Yooma Wellness Inc. (CNSX:YOOM) entered into an agreement to acquire Big Swig, Inc. for $1.3 million on September 20, 2021. The consideration to be paid by Yooma on completion of the transaction will consist of up to 1,729,599 common shares of Yooma, subject to adjustment on closing based on the debt and short-term working capital in Big Swig. The consideration shares will be subject to a 24-month lock-up period, with one quarter of the consideration shares releasing from lock-up every 6 months.

In addition, 10% of the consideration shares will be subject to a 24-month escrow indemnity holdback, which will allow them to be accessed to satisfy the indemnity obligations of the parties under the agreement. On completion of this transaction, Big Swig will become a wholly-owned subsidiary of Yooma.

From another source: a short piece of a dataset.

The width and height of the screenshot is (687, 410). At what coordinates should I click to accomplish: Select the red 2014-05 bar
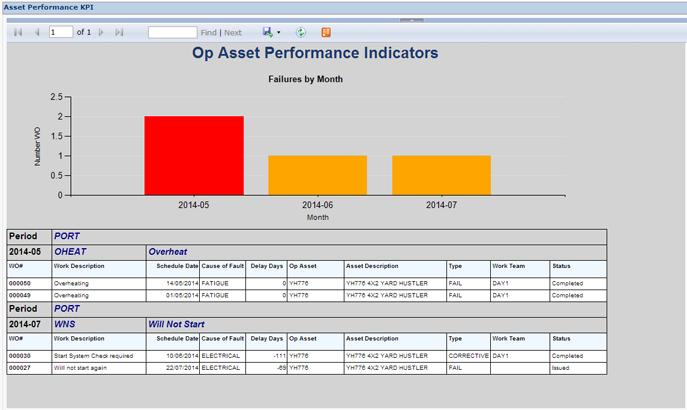193,155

The transaction is subject to the satisfaction of certain closing conditions which include: the representations and warranties of the parties remaining accurate through to the date of closing, the compliance of the parties in all material respects with their obligations under the merger agreement, no material adverse effect having occurred in either party, the approval of the Big Swig shareholders to the Merger, Big Swig maintaining agreed-upon levels of debt and short-term working capital through to the closing date and the delivery of ancillary documents which include shareholder representation letters, employment agreements, non-competition and non-solicitation agreements and confidentiality agreements.

The transaction is expected to close between September 27, 2021 and September 30, 2021.